:: TASK PROMPT ::
Go through the data below and return each line where the string "title" appears.

SOURCE INFORMATION: Begin

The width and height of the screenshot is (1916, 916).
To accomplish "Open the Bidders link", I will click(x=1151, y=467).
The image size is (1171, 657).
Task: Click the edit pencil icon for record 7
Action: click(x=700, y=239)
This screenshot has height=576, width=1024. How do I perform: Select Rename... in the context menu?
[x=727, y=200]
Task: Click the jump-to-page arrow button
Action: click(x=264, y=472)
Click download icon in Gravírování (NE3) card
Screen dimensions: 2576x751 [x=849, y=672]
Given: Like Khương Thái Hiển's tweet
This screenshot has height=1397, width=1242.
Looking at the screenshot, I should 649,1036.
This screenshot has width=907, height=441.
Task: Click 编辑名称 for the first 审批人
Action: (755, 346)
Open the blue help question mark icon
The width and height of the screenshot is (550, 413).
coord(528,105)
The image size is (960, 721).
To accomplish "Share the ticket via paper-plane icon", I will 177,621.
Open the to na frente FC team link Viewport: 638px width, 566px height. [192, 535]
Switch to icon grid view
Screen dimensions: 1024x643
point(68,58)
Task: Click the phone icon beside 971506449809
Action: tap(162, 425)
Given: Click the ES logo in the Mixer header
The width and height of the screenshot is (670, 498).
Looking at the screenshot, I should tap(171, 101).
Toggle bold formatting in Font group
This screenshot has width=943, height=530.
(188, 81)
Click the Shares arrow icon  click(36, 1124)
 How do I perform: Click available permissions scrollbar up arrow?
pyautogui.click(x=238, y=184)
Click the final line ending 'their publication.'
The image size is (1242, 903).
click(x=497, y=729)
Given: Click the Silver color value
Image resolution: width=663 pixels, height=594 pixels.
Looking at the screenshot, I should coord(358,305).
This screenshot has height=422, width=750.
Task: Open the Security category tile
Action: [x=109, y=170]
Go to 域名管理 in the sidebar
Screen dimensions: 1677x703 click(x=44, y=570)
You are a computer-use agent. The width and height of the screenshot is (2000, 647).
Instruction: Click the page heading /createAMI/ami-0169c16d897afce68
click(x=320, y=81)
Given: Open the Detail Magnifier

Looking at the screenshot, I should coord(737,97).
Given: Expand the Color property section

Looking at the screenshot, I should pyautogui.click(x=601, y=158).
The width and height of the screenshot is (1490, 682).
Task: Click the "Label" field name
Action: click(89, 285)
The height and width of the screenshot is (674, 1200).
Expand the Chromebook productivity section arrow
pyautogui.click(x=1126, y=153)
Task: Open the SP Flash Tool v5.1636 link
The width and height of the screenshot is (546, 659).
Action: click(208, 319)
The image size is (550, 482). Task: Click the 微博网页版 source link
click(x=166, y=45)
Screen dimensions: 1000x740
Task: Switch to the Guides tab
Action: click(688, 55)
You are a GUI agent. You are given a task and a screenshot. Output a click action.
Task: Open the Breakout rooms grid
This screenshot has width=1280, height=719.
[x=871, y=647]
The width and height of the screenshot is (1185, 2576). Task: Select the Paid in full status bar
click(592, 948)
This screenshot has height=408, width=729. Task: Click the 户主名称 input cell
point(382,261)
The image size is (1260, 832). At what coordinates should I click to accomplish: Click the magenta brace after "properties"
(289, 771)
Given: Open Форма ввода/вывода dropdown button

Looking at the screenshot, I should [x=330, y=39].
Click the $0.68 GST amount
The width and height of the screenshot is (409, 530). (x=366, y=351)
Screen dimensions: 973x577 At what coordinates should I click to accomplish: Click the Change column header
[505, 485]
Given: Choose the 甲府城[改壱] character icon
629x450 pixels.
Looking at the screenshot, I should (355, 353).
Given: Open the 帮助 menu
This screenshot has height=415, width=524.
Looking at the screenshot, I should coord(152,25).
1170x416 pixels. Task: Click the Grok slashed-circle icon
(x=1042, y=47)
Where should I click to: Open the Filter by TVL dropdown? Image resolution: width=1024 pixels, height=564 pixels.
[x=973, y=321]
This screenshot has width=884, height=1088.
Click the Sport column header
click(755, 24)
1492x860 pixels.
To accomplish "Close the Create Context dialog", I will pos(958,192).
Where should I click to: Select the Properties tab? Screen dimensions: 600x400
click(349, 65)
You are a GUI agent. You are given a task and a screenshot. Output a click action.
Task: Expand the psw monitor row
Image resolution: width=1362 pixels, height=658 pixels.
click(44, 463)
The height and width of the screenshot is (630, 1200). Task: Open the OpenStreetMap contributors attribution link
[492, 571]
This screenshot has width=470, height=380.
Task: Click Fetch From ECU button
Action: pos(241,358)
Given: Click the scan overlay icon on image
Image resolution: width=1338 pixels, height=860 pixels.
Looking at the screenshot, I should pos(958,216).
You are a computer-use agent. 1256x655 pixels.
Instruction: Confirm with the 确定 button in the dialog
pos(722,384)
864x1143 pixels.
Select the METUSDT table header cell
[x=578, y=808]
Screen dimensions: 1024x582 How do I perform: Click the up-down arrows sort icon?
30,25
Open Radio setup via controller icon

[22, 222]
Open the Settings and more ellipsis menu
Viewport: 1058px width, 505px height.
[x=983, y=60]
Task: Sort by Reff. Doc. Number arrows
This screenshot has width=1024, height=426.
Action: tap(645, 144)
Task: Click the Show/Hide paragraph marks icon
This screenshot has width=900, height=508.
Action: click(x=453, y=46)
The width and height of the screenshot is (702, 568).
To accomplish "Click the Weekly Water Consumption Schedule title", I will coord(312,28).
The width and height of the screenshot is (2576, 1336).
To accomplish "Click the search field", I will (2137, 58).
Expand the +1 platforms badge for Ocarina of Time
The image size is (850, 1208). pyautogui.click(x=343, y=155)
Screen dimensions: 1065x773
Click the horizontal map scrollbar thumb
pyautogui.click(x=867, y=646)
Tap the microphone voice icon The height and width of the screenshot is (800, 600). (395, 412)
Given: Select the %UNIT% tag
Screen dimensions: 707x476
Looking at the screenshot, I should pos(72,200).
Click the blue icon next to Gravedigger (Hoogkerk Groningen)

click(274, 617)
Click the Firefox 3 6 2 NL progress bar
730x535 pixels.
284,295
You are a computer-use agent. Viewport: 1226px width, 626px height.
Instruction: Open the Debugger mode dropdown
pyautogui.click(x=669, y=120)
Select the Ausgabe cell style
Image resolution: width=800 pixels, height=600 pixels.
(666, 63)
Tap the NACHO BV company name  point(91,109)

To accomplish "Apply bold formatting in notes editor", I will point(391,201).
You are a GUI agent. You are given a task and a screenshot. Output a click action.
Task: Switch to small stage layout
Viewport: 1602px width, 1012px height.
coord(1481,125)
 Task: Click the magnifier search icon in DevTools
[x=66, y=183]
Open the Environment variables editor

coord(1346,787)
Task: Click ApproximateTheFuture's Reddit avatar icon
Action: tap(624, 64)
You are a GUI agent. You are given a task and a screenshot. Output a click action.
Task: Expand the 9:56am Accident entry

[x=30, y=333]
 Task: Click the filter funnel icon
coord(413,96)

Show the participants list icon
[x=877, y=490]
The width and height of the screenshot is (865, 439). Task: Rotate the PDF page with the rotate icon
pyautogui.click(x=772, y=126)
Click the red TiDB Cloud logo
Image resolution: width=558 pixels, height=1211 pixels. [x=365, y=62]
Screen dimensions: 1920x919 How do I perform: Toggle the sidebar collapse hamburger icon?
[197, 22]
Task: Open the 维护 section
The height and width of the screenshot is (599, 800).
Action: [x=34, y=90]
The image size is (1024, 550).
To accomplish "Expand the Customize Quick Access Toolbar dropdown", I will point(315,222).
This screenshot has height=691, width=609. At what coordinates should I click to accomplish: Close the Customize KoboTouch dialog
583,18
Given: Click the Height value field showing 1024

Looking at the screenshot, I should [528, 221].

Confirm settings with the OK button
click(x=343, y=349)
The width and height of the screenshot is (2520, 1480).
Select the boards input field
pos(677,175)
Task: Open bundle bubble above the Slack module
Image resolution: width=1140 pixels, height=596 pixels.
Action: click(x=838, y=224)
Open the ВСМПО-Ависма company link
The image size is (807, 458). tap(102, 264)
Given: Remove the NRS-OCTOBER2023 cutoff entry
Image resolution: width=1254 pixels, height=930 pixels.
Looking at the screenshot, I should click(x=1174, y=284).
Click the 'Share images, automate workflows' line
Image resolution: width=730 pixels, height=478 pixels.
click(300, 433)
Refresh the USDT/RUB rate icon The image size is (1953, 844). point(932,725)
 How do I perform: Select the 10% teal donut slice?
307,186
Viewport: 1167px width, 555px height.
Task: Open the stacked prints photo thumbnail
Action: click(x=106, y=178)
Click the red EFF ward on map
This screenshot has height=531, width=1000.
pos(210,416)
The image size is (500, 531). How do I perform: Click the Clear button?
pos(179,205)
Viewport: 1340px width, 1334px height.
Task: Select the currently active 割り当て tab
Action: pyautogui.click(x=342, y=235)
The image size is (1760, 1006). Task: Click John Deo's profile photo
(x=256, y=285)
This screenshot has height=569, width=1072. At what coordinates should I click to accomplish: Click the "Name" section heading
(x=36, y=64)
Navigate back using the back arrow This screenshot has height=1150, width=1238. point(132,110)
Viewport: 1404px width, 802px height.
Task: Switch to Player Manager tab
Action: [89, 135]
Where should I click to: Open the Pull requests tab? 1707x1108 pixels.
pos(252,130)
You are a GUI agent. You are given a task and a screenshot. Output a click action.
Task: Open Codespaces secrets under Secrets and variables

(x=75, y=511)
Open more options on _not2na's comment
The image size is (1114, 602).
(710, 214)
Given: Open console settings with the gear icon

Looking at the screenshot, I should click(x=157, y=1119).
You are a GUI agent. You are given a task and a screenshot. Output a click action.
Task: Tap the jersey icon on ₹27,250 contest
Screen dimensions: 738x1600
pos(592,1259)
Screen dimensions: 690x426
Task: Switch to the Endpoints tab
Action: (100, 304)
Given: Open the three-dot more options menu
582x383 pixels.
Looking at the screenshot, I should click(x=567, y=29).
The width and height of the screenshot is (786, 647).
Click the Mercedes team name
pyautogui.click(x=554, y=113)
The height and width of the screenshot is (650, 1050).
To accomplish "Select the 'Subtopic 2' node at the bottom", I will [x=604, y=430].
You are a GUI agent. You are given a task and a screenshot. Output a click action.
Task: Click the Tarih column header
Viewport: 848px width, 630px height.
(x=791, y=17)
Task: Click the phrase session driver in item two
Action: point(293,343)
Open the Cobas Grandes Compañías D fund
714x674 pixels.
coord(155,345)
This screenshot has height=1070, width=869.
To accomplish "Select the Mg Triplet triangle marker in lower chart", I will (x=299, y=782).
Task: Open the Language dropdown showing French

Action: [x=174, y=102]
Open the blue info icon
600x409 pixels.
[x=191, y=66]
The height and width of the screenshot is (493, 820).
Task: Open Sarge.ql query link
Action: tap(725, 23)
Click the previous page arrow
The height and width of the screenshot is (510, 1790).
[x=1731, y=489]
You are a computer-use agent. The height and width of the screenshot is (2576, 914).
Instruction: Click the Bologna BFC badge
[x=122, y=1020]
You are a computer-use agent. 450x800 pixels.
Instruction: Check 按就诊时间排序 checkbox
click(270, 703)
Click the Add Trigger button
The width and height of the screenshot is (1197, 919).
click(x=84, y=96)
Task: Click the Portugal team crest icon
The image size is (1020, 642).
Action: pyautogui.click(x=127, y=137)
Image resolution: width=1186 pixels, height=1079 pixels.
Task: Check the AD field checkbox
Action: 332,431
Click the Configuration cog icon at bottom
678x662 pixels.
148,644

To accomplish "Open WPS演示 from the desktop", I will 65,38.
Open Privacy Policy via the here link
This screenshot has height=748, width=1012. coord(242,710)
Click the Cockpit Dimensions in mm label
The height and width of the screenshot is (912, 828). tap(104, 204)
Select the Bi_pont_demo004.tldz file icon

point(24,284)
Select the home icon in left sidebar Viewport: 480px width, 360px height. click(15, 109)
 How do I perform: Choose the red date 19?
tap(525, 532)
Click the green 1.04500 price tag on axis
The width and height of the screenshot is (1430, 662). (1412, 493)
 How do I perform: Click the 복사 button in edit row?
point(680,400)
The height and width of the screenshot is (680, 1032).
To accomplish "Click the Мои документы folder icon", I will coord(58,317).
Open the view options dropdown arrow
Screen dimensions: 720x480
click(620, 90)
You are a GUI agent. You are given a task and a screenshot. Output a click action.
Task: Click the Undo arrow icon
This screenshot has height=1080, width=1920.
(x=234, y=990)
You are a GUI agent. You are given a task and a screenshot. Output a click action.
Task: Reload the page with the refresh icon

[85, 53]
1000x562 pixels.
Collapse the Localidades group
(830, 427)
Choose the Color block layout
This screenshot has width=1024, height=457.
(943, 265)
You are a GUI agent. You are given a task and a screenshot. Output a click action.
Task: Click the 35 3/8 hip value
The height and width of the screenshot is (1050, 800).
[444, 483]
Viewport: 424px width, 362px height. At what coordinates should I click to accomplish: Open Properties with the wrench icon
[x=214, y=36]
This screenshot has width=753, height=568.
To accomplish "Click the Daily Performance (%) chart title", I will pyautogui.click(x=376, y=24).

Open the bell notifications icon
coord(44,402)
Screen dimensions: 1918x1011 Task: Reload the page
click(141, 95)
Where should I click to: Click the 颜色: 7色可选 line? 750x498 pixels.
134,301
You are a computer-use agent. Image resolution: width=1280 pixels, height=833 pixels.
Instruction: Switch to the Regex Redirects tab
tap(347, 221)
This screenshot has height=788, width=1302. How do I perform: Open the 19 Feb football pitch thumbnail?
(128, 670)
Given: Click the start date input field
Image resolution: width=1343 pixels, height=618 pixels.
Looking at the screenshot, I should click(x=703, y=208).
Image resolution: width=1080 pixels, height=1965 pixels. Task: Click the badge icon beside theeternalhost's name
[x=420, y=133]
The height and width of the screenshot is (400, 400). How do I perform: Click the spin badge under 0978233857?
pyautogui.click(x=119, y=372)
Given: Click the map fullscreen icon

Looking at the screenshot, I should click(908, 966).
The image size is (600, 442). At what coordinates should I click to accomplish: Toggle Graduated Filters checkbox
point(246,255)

SOURCE INFORMATION: End

:: FINISHED TASK ::
To accomplish "Click the Weekly Water Consumption Schedule title", I will coord(312,28).
To accomplish "Click the Daily Performance (%) chart title", I will pyautogui.click(x=376, y=24).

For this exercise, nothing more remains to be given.